Brief:
Go through the entries, filter for the word "section", and copy every line that has it.

Listed entries:

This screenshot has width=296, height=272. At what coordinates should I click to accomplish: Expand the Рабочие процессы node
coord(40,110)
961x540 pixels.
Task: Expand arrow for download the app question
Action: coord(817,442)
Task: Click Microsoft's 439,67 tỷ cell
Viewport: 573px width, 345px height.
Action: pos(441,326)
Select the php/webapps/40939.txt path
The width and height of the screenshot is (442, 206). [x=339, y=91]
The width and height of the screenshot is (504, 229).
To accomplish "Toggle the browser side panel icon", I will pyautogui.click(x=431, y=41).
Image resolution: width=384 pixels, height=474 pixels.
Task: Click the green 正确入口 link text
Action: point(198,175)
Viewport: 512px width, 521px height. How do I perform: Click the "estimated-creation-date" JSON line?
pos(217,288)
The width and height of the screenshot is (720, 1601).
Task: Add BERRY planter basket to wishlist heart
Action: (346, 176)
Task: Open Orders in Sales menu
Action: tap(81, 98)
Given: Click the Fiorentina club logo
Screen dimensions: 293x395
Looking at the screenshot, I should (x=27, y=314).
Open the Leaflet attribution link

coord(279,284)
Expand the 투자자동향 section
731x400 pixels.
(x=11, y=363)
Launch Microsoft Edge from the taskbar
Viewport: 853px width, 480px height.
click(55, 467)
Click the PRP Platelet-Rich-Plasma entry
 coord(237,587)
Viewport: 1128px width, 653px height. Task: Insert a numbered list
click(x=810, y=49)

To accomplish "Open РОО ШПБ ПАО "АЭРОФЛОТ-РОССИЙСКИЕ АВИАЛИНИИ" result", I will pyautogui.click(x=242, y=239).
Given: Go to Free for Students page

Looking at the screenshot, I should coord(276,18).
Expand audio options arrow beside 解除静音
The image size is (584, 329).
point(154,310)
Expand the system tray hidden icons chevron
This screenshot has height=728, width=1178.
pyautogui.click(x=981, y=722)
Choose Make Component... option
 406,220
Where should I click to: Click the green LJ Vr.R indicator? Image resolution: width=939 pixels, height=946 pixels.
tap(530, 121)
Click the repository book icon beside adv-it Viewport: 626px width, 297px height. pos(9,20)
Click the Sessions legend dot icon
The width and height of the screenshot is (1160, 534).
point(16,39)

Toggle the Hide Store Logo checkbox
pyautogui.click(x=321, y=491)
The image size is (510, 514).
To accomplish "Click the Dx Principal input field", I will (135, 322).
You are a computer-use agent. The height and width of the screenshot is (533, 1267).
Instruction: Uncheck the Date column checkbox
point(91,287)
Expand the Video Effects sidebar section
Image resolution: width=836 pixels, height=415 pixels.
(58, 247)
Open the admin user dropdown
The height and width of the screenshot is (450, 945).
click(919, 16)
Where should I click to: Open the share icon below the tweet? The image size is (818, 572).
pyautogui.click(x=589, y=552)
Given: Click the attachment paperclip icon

Result:
Expand the 투자자동향 section
Expand the Video Effects sidebar section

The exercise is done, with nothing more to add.